- [Material to process]:
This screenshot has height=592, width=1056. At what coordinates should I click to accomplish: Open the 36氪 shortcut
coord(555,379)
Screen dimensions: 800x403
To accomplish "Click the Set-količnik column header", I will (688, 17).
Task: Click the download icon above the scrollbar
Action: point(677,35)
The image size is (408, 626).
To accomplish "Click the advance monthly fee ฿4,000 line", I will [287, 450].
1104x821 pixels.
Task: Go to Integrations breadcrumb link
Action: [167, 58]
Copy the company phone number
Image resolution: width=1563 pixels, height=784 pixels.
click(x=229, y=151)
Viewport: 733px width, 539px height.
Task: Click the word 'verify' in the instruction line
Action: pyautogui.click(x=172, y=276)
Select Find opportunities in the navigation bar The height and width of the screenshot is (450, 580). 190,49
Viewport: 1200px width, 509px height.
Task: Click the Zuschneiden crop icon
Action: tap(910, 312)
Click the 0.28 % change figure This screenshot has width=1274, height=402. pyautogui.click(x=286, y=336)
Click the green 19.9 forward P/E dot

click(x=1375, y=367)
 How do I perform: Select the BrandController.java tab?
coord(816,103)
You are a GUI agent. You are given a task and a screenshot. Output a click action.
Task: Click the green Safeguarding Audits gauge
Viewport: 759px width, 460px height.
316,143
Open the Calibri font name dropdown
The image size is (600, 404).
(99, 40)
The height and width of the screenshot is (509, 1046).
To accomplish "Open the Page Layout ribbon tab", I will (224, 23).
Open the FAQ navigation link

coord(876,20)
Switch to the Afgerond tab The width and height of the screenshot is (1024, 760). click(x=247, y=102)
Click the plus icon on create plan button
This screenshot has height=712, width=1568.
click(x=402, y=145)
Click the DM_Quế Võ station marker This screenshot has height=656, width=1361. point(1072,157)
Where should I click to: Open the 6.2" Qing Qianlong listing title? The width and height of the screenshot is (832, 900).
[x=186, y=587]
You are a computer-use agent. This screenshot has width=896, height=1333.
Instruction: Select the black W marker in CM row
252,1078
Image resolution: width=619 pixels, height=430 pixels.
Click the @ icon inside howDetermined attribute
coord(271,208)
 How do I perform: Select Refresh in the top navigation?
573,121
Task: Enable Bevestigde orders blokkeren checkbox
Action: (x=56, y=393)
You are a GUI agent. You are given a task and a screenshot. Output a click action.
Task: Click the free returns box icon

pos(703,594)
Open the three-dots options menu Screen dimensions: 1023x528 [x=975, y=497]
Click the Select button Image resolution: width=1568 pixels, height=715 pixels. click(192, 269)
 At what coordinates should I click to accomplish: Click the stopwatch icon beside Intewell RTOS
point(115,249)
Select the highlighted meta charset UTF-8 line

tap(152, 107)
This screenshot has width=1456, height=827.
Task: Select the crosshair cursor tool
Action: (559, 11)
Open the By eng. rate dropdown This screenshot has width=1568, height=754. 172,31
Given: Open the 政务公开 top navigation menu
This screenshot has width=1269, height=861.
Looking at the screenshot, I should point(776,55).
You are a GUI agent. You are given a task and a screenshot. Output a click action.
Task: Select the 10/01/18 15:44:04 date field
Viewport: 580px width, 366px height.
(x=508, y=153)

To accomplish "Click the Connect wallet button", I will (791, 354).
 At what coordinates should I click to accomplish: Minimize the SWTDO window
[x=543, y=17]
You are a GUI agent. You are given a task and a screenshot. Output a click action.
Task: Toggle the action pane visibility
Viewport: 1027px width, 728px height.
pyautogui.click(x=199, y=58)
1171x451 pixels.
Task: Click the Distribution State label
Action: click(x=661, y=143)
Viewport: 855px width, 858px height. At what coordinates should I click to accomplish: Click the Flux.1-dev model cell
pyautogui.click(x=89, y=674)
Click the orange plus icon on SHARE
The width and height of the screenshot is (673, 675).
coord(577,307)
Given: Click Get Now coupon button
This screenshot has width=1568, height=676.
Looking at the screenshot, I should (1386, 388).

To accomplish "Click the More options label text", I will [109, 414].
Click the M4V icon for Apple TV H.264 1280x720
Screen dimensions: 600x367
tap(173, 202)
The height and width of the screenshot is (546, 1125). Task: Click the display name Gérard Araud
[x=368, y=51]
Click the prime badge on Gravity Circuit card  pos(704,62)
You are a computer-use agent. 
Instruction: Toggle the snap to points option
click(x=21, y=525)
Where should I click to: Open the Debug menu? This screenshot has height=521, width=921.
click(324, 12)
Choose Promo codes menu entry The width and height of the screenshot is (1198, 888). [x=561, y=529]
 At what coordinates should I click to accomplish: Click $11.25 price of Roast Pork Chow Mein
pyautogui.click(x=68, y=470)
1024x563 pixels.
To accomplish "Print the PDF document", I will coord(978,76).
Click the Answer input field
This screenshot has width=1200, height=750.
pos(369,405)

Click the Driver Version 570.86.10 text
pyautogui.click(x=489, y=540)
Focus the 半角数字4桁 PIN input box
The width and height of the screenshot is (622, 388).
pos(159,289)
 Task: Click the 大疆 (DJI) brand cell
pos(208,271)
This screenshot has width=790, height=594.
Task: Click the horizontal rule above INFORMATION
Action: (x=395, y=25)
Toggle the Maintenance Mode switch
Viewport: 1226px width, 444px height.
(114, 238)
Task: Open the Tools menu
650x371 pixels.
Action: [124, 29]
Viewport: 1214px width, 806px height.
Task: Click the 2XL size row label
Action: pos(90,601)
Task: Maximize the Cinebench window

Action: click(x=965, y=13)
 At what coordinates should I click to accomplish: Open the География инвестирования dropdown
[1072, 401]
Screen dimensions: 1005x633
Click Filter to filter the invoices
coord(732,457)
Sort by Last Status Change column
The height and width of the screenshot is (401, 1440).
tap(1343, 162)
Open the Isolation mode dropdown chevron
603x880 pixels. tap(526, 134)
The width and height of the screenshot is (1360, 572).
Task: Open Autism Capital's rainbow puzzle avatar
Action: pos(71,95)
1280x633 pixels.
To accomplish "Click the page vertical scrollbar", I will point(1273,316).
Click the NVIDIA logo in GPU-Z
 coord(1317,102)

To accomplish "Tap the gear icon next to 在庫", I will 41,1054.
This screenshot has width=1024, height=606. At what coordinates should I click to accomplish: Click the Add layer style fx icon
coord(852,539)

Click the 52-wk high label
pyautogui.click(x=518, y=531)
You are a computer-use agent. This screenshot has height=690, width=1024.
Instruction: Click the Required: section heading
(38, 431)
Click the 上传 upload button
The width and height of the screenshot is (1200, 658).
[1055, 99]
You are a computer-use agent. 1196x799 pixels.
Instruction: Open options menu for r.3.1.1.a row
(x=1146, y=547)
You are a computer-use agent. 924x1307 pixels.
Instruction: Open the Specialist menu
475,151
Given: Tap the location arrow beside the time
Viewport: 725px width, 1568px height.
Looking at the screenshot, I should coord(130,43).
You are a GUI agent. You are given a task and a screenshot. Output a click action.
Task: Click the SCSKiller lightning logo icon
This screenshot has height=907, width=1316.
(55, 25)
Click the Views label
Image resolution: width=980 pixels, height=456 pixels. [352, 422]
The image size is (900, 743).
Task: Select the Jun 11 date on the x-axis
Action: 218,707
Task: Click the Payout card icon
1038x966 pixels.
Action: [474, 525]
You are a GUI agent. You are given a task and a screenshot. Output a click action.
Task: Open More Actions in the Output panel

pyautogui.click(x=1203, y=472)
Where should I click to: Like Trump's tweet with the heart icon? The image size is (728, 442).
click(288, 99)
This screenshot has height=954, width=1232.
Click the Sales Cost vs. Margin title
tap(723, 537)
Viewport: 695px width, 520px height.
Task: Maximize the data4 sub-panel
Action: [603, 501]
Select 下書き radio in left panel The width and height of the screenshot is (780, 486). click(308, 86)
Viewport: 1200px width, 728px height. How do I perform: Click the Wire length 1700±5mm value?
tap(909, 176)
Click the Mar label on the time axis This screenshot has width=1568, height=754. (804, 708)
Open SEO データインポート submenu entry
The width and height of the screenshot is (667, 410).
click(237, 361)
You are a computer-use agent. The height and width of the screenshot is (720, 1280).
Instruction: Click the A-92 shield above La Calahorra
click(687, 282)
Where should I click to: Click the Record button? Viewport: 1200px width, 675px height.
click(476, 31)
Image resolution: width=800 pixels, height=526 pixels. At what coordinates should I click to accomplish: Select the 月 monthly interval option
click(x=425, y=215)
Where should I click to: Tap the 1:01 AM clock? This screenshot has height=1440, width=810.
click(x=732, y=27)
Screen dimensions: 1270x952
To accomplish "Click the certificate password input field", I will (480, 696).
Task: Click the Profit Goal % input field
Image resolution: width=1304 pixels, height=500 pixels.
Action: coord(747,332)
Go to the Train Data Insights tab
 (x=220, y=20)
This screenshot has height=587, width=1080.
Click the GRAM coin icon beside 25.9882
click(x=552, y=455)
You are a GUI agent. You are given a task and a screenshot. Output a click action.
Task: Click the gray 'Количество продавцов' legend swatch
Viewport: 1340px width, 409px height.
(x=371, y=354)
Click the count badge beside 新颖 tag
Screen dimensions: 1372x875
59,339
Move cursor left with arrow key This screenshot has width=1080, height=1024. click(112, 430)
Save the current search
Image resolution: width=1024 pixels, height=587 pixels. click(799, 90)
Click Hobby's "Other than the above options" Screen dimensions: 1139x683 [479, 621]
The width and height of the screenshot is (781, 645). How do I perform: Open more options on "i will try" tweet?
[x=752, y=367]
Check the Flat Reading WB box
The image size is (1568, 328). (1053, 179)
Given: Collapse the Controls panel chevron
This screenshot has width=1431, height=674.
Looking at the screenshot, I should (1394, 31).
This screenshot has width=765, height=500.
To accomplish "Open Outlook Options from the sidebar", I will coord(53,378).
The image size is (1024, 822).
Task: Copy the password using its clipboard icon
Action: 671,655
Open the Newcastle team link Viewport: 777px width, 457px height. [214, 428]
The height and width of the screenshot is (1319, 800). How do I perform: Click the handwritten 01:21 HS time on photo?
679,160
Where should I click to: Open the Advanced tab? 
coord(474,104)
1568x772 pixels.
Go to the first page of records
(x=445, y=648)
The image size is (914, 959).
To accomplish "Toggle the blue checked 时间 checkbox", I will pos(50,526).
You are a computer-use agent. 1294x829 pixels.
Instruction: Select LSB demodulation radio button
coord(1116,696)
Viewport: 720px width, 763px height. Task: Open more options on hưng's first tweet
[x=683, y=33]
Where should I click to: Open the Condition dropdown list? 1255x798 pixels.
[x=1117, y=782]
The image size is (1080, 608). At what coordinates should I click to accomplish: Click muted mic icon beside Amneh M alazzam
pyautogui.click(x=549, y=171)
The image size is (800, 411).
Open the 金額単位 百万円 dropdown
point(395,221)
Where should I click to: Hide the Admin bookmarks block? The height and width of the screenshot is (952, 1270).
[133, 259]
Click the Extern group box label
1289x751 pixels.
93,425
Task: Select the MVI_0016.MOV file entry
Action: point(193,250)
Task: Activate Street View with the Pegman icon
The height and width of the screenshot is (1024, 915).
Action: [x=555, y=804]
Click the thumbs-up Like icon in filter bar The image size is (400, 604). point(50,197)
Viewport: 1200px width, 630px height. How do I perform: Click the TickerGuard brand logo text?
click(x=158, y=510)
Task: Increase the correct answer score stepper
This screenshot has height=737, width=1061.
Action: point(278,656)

- [Requirement]:
Take the lines from the start of the records through the line holding "Screen dimensions: 800x403", both included, and please print them exactly, with nothing else.

- [The completed task]:
This screenshot has height=592, width=1056. At what coordinates should I click to accomplish: Open the 36氪 shortcut
coord(555,379)
Screen dimensions: 800x403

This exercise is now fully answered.